## Text section
################

The Irish Nurses and Midwives' Organisation (INMO) has expressed huge concern following three high-level resignations over a lack of progress on health service reforms.
Chair of the South/South West Hospital Group Board, Professor Geraldine McCarthy issued her resignation last night; this hospital group incorporates University Hospital Kerry.
It follows the resignation of Professor Tom Keane and Laura Magahy, who stood down from the Sláintecare board last Wednesday.
Sláintecare is the ten-year programme intended to transform health and social care services.
These three high-level resignations are causing “huge concern” among nurses and midwives, the INMO Executive Council has warned.
INMO General Secretary Phil Ní Sheaghdha, who is from Ventry, says it's time for direct intervention from the Taoiseach and says a clear recommitment to the Sláintecare reform package is needed.
The group will write to the Taoiseach and call on him to intervene to secure Sláintecare's future; they are also asking the Oireachtas Health Committee to urgently convene on this matter.
With the numbers on trolleys at its highest since the pandemic began, the INMO says the health service is rapidly returning to the “bad old days of overcrowding”; 421 patients were on trolleys this morning.

################

## Stored data
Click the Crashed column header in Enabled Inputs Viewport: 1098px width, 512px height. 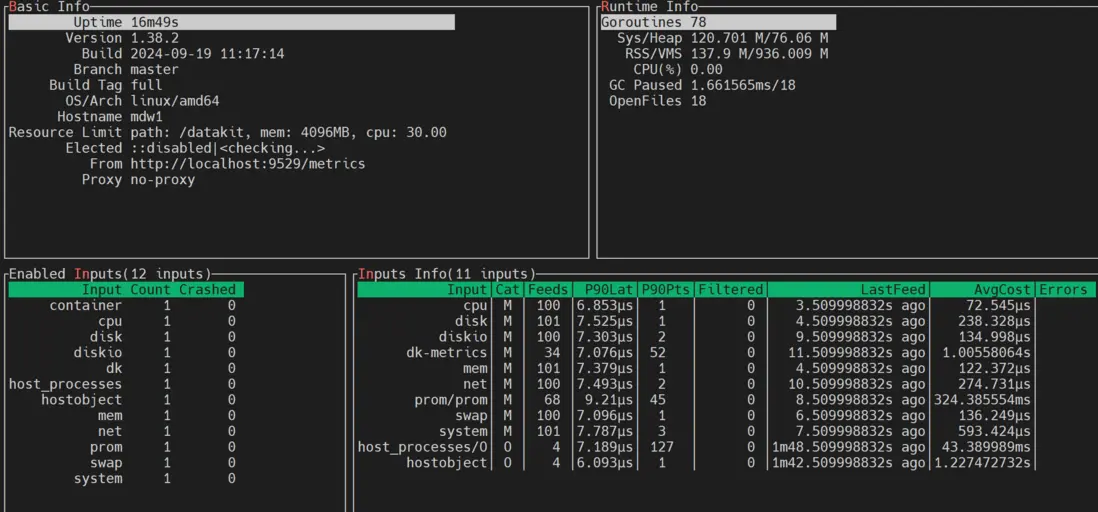208,290

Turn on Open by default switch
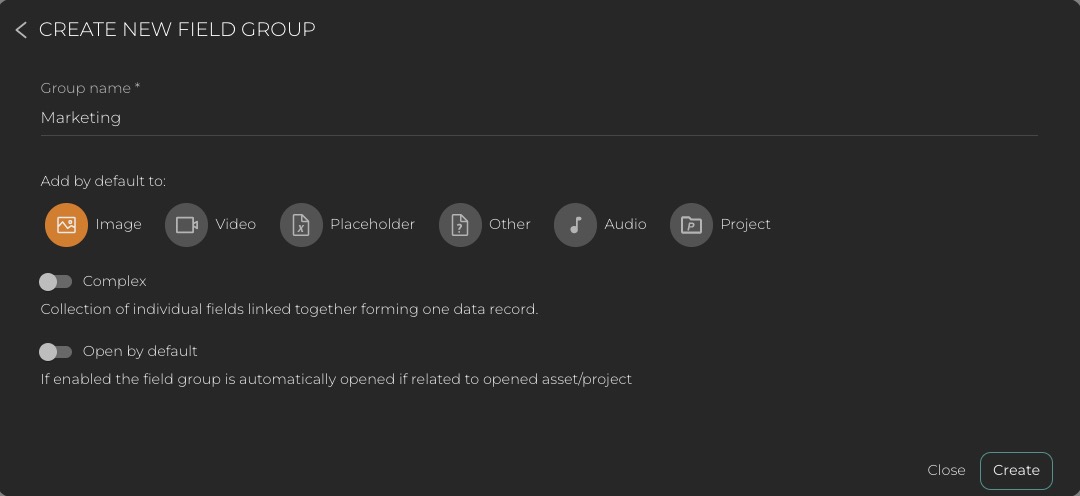[x=56, y=352]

################

## Study questions
1 – Edit the INMO report by giving again the part that opens with the words containing "The Irish Nurses" and closes with "board last Wednesday.", with "high-level" changed to "senior".
2 – Name every person the INMO report identifies by name.
Work from the INMO report alone and set the listing aside.

## Answer list
1 –
The Irish Nurses and Midwives' Organisation (INMO) has expressed huge concern following three senior resignations over a lack of progress on health service reforms.
Chair of the South/South West Hospital Group Board, Professor Geraldine McCarthy issued her resignation last night; this hospital group incorporates University Hospital Kerry.
It follows the resignation of Professor Tom Keane and Laura Magahy, who stood down from the Sláintecare board last Wednesday.

2 –
Professor Geraldine McCarthy
Professor Tom Keane
Laura Magahy
Phil Ní Sheaghdha